Monday, January 31, 2011

Death Knocks

We got a call late Saturday evening, it was the kind of call no one wants to get. Mitch’s childhood friend and business partner was in the hospital, while on the phone with his wife I learned that he had actually flat-lined twice prior to being whisked off the property in an ambulance, by the time he reached the hospital his body temperature was 94 degrees and he was severely dehydrated. By the time Mitch and I got there, he was at least siting up and talking, but he was having blood drawn and tested every hour, and quite frankly… he looked like death. Maybe I was ignorant, or maybe this is truly happening at an escalated rate, but it seems that the moment he was diagnosed with Cirrhosis of the liver, he transformed from a healthy man measuring in at six feet tall and weighing 220 pounds, to weighing only 156 pounds. The best way I can describe how he looks, is to say he looks exactly like a holocaust victim, complete with the distended tummy.

This morning he has been moved out of the ICU and is awaiting a CAT scan; Medicine and the Medical Field, the art of hurry-up and wait. I cannot stop thinking about his wife and his two young children. How do you explain how Daddy suddenly got addicted to alcohol late in life? How the disease of alcoholism works and worst of all, how it is killing Daddy? I just cannot imagine.

The news has affected us on an emotional level, obviously, but more than that it is also impacting us on a financial level. Mitch has a lot to think about with regards to the company, if it can stay alive, what to tell the employees, etc. It was, to say the least, a shock to the system and a hard-hitting reality check.

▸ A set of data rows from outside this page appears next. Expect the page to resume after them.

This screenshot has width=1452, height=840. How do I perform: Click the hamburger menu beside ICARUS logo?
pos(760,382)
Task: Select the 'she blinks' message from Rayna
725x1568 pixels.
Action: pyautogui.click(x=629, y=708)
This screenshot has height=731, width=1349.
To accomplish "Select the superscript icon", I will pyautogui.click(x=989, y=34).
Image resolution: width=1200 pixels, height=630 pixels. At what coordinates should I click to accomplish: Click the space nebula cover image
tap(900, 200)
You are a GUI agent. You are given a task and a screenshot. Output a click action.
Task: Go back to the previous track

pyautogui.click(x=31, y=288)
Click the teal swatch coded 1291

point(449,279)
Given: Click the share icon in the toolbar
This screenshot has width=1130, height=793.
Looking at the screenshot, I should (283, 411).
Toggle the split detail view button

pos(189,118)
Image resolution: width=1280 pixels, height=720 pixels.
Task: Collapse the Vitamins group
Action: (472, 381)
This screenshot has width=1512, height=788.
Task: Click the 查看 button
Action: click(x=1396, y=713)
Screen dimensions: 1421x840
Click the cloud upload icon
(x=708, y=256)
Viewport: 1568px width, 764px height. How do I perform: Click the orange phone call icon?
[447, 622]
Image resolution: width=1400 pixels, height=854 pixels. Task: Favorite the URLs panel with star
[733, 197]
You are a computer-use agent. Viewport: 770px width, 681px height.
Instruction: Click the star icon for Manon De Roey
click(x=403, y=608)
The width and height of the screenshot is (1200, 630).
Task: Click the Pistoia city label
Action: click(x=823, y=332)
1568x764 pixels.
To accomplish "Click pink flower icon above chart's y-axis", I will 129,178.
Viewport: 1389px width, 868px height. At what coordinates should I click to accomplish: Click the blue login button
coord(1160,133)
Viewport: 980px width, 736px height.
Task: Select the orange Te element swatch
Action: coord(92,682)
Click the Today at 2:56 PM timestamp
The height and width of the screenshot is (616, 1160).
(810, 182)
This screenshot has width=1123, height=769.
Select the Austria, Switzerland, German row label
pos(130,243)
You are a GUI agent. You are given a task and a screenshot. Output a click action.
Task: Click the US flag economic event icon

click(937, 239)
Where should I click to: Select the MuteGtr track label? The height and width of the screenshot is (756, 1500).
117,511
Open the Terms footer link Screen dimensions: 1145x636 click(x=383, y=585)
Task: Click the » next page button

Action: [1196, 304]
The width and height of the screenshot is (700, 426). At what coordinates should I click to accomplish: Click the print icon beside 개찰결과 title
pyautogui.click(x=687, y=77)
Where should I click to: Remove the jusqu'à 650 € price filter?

I held onto Mitch like crazy the remaining of our evening Saturday, and all day Sunday. We were oddly more amorous too, maybe it was the most intimate and non-verbal way to express and convey just how grateful we are, how grateful that we have each other, how blessed our life together is and just how thankful we are that we are both happy, healthy and without death knocking on our door. It is amazing how a scene like we saw on Saturday can change you. I am still feeling the difference this morning.

On a lighter note… we survived the ex-wife tension at the graduation and we had a nice dinner celebration for Janet’s last evening.